Finnair has not authorised the offering of the New Notes to the public in any member state of the European Economic Area (the “EEA”) or in the United Kingdom (each a “relevant state”). All offers of the New Notes in that relevant state will be made pursuant to an exemption under Regulation 2017/1129 of the European Parliament and of the Council (as amended, the “Prospectus Regulation”) (as the Prospectus Regulation forms part of domestic law of the United Kingdom by virtue of the European Union (Withdrawal) Act 2018) from the requirement to produce a prospectus under the Prospectus Regulation for offers of securities.

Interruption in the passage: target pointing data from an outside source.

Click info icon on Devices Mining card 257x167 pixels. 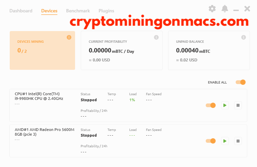(x=69, y=37)
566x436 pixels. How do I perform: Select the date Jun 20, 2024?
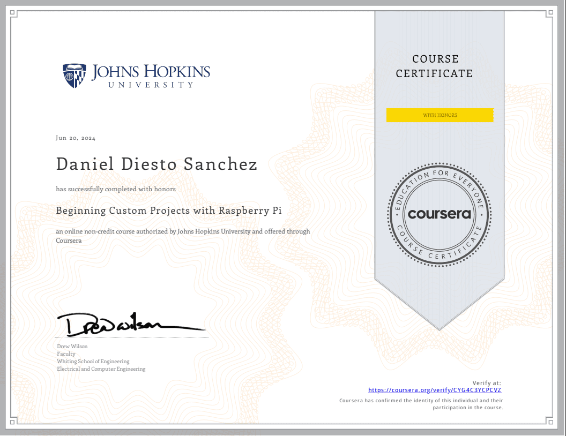[76, 138]
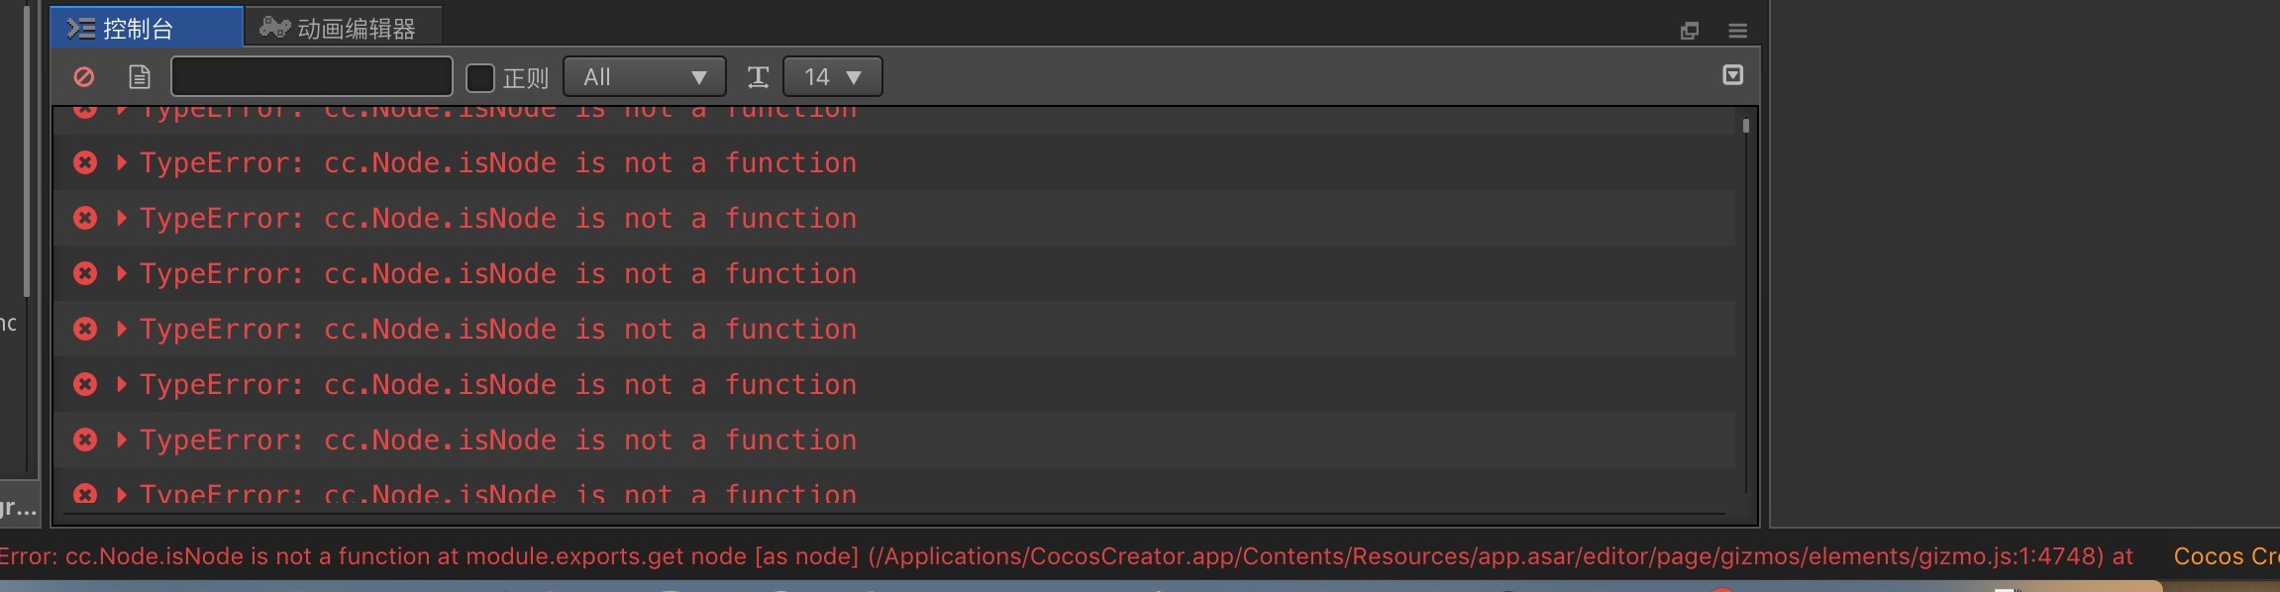Click error icon of first fully visible TypeError

coord(85,162)
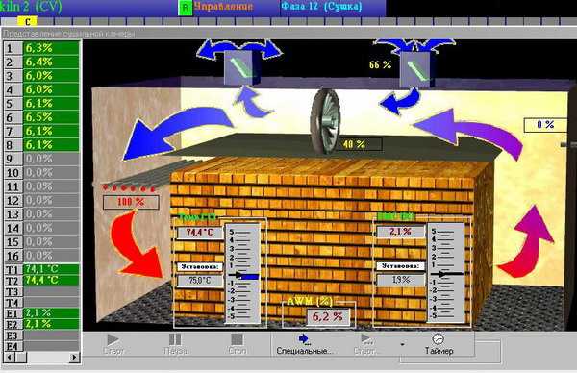Open the Специальные arrow icon
Screen dimensions: 577x373
pos(304,338)
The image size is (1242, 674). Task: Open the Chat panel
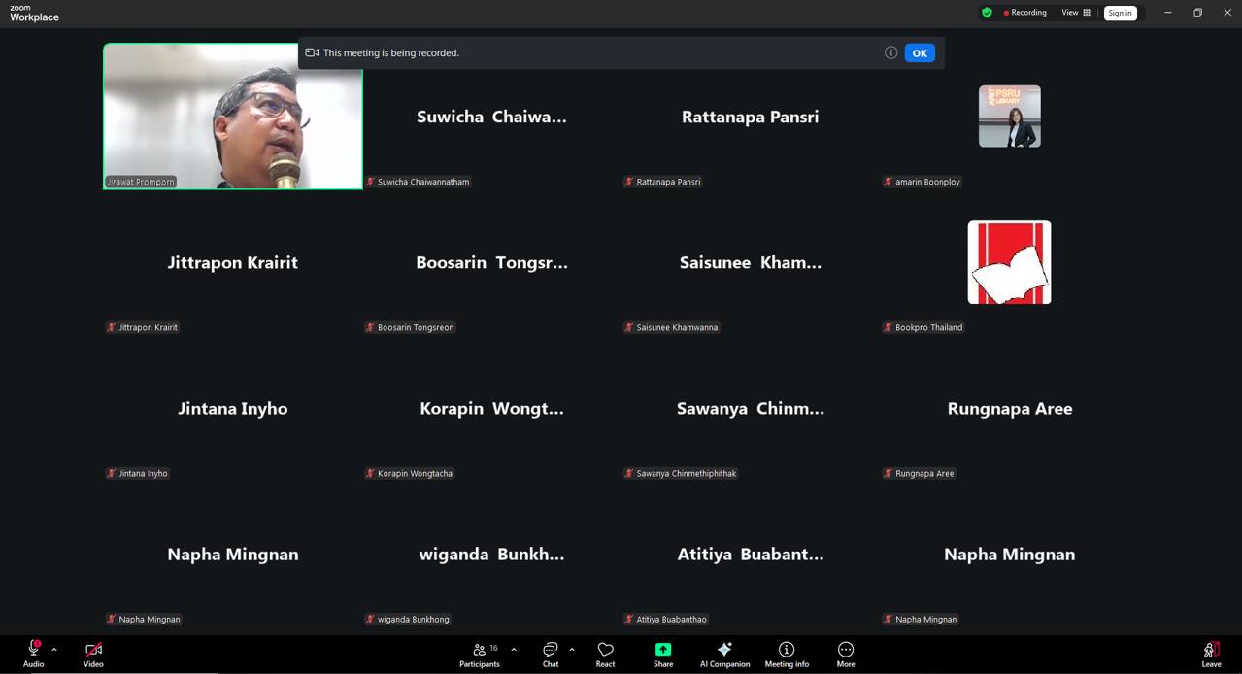tap(551, 654)
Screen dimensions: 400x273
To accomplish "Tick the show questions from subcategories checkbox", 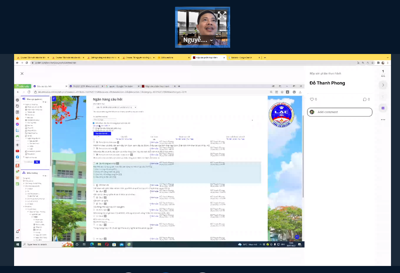I will click(94, 128).
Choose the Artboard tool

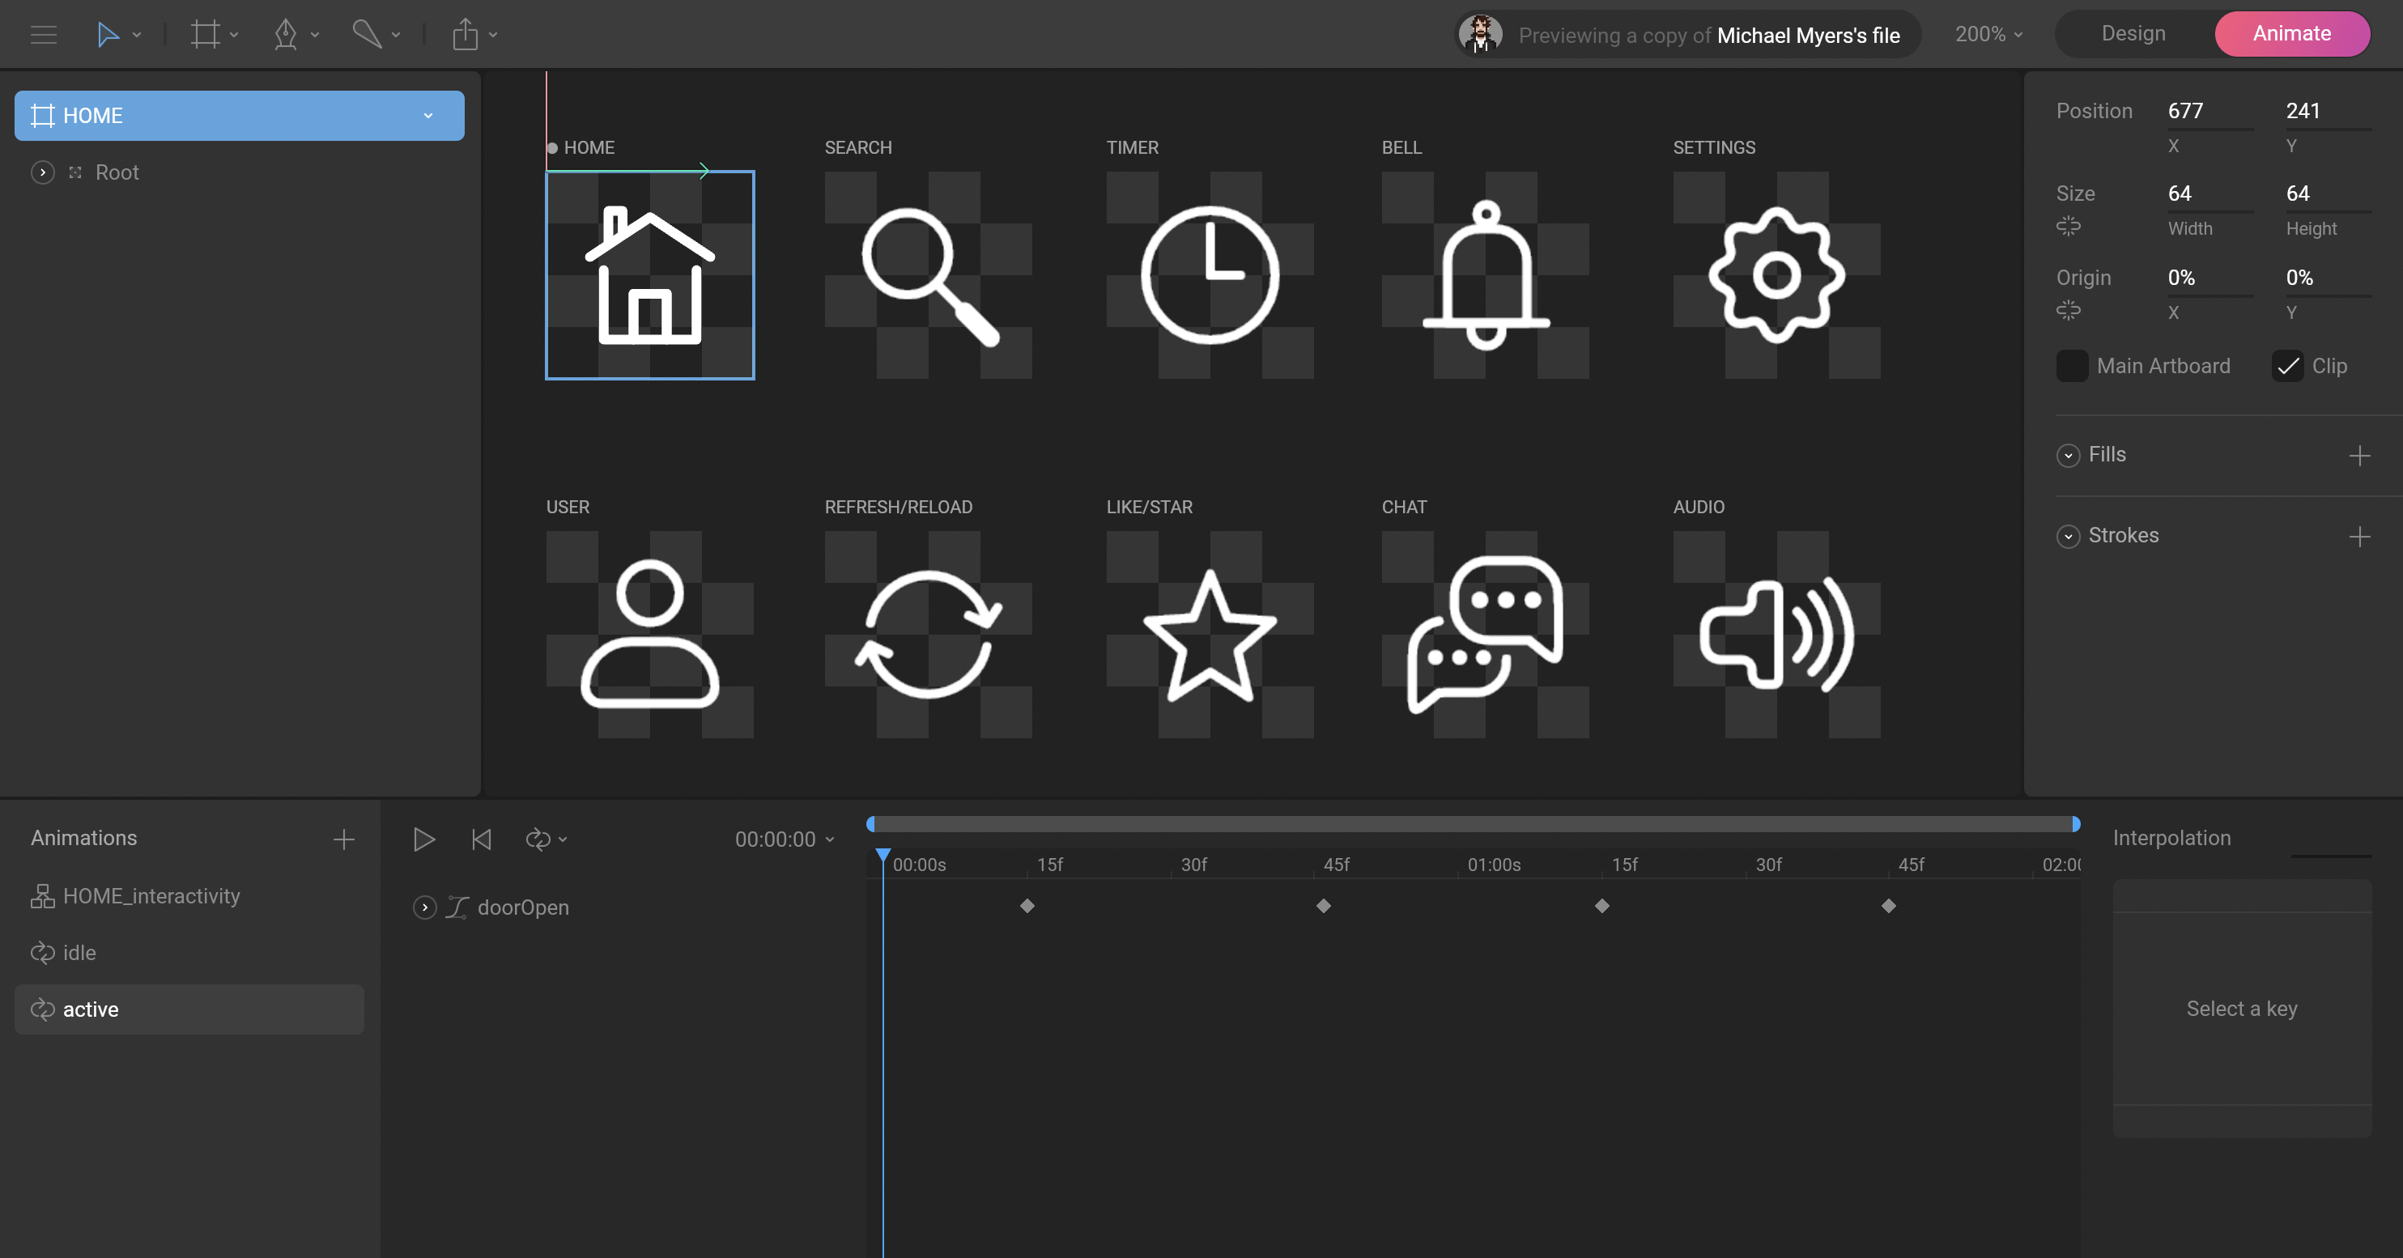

Accordingly, any person making or intending to make any offer of the New Notes within that relevant state should only do so in circumstances in which no obligation arises for Finnair or the Bookrunners to publish a prospectus under the Prospectus Regulation for such offer. Neither Finnair nor the Bookrunners have authorised, nor do they authorise, the making of any offer of securities through any financial intermediary. In relation to each relevant state an offer to the public of any New Notes may not be made in a relevant state, except that an offer of the New Notes to the public in a relevant state may be made as part of the Offering pursuant to the following exemptions from the Prospectus Regulation: (i) an offer is addressed solely to qualified investors as defined in the Prospectus Regulation, (ii) an offer is addressed to fewer than 150 natural or legal persons per relevant state (other than qualified investors as defined in the Prospectus Regulation) or (iii) in any other circumstances falling within Article 1(4) of the Prospectus Regulation, provided that no such offer of New Notes shall require Finnair or any Bookrunners to publish a prospectus pursuant to Article 3 of the Prospectus Regulation or supplement a prospectus pursuant to Article 23 of the Prospectus Regulation. For the purposes of this provision, the expression an “offer to the public” in relation to any of the New Notes in any relevant state means the communication in any form and by any means of sufficient information on the terms of the offer and any New Notes to be offered so as to enable an investor to decide to purchase any New Notes.
The information provided in this release and any offer materials relating to the New Notes is addressed to and directed only at persons in the United Kingdom in circumstances where provisions of section 21(1) of the Financial Services and Markets Act 2000, as amended, do not apply and are solely directed at persons in the United Kingdom who (a) have professional experience in matters relating to investments falling within Article 19(1) of the Order or (b) persons falling within Article 49(2)(a) to (d) of the Order, or other persons to whom they may be lawfully communicated (all such persons together being referred to as “relevant persons”). This release is directed only at relevant persons and any person who is not a relevant person must not act or rely on this release or any of its contents.